Those are the words of Jon Krentz, a guitarist and singer for Maiden Dixie, an up-and-coming band based in the Twin Cities, as he was talking about the song “Shoulda Gone Home.”
Despite Krentz’s description of the song, the lyrics for Maiden Dixie’s tracks are generally quite sophisticated.
“Good songwriting is the rarest thing,” said Kevin Bowe, a well-known figure on the local music scene. “Especially country songwriting. Especially around here.”
Two members of Maiden Dixie—Krentz and lead singer Channing Himes—were at the downtown Minneapolis campus of the Institute of Production and Recording on April 21 to talk about the creative process and making music, and to perform a few songs. The event was part of a recurring series at IPR called Inside Tracks, which brings in experts from various creative fields to discuss with students how their industries work.

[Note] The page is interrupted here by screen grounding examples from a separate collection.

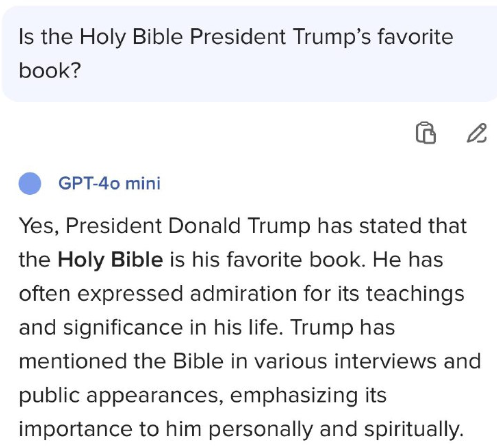This screenshot has height=447, width=497.
Task: Click the word "interviews" in the response
Action: (x=385, y=361)
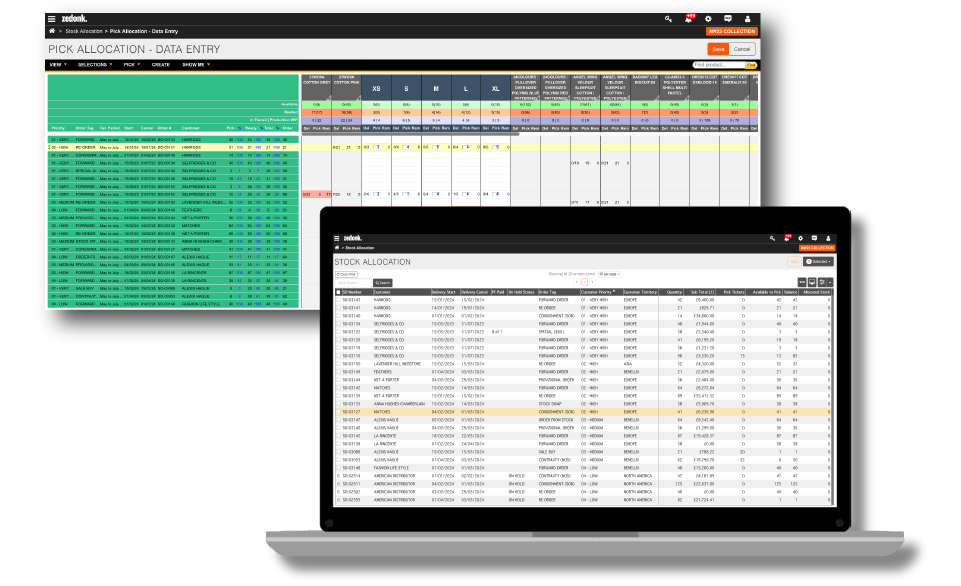Open the chat messages icon in top header

728,19
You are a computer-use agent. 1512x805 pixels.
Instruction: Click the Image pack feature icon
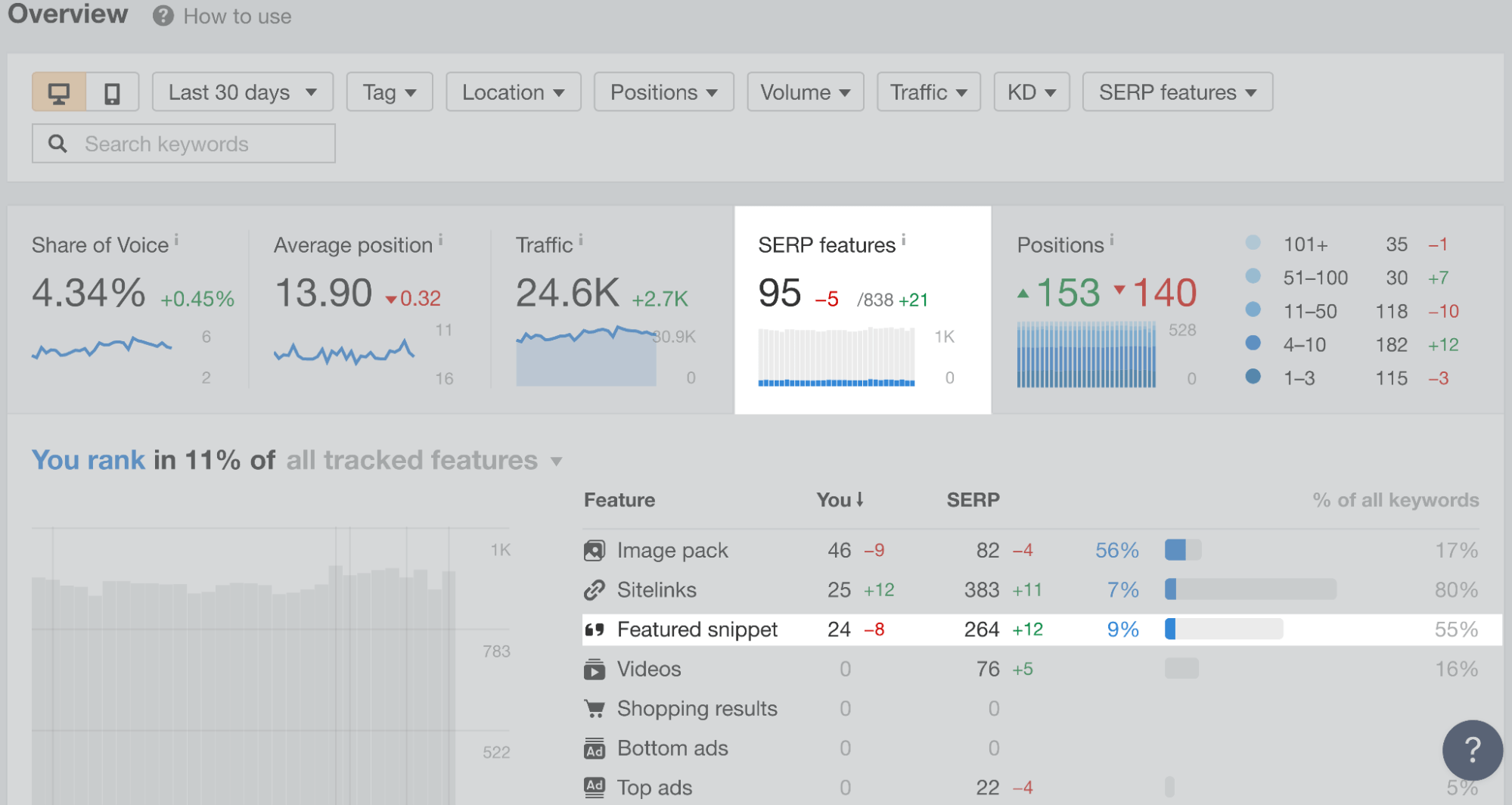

Bowe, who produced Maiden Dixie’s second album, “Unsafe and Sound,” hosted the session, which touched on everything from the process of recording an album to the energy the band brings to the stage for its performances.
When it comes to penning lyrics, simple doesn’t mean easy—it’s like running a 4-minute mile, Bowe said.
For Maiden Dixie, a group that started out doing strictly covers, the songwriting process can go a number of different ways, Himes said.
“The first song Jon and I wrote together was ‘Smooth Talkin Man’ from our first EP, ‘Little Black Dress,’ and I came to him with the chorus lyrics/melody and we went from there,” she said. “Other times, we just start from scratch—brainstorming different lyric ideas, chord progressions, etc. I don’t really think there is a right or wrong way to do it.”
Inspiration, according to Himes, comes in many forms, even something as small as one line.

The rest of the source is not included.